[Collection entries]
------------------------

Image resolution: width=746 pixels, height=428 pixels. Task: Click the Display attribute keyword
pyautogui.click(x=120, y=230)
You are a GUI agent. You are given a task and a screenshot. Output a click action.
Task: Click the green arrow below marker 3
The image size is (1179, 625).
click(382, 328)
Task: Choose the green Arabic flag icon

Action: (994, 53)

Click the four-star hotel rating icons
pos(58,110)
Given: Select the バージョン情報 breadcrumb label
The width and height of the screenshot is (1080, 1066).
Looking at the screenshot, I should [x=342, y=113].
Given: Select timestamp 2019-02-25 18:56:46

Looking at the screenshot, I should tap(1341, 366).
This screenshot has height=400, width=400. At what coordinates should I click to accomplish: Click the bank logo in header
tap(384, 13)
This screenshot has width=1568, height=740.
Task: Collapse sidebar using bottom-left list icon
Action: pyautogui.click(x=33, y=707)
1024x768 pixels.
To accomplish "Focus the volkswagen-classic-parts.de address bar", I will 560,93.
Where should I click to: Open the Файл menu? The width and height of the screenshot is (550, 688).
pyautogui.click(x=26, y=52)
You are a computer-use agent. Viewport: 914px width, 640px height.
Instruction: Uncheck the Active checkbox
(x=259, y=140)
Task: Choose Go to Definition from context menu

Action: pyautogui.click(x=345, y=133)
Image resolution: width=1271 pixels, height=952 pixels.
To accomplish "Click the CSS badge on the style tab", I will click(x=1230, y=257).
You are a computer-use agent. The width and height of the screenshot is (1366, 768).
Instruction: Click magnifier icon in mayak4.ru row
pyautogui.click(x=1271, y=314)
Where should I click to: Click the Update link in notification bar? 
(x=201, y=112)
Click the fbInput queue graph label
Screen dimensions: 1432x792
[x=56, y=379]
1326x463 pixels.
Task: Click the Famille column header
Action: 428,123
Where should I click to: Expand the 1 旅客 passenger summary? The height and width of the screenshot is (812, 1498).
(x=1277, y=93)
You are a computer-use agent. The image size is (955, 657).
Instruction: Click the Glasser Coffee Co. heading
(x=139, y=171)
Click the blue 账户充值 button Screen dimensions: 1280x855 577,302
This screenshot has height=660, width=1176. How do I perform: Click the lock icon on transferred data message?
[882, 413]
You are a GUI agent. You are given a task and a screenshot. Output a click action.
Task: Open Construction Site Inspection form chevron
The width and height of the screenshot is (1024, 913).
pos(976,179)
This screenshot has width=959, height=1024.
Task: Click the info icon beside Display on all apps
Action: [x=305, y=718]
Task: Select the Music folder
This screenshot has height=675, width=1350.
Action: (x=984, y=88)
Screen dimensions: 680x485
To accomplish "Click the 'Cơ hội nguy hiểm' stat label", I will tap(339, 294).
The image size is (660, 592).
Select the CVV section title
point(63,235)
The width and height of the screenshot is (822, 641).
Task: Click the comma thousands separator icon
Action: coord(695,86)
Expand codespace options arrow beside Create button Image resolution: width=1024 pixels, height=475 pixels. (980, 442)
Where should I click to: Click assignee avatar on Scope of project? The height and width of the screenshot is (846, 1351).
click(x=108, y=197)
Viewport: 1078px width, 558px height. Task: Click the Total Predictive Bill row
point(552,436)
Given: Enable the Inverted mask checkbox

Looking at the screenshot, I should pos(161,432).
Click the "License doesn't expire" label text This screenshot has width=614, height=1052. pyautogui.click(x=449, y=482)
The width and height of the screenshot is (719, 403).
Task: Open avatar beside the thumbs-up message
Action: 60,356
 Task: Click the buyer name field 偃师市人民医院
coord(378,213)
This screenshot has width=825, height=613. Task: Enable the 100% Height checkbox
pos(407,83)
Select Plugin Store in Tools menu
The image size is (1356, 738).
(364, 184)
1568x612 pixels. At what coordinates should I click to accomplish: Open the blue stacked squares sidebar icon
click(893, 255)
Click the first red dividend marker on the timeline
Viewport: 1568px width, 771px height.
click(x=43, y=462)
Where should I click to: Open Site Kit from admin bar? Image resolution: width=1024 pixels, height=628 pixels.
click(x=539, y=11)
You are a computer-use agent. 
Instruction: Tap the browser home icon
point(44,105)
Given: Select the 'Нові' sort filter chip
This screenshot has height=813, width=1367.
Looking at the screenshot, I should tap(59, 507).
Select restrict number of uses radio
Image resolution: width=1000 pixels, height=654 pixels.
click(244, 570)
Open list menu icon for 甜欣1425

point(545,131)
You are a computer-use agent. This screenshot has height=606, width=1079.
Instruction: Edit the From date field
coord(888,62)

------------------------

-- Work to be completed --
Which lines of the data above contain "computer"? Copy each one.

-- Result of the task --
You are a computer-use agent. Viewport: 914px width, 640px height.
You are a computer-use agent. The width and height of the screenshot is (1366, 768).
You are a computer-use agent. The image size is (955, 657).
You are a computer-use agent. 
You are a computer-use agent. This screenshot has height=606, width=1079.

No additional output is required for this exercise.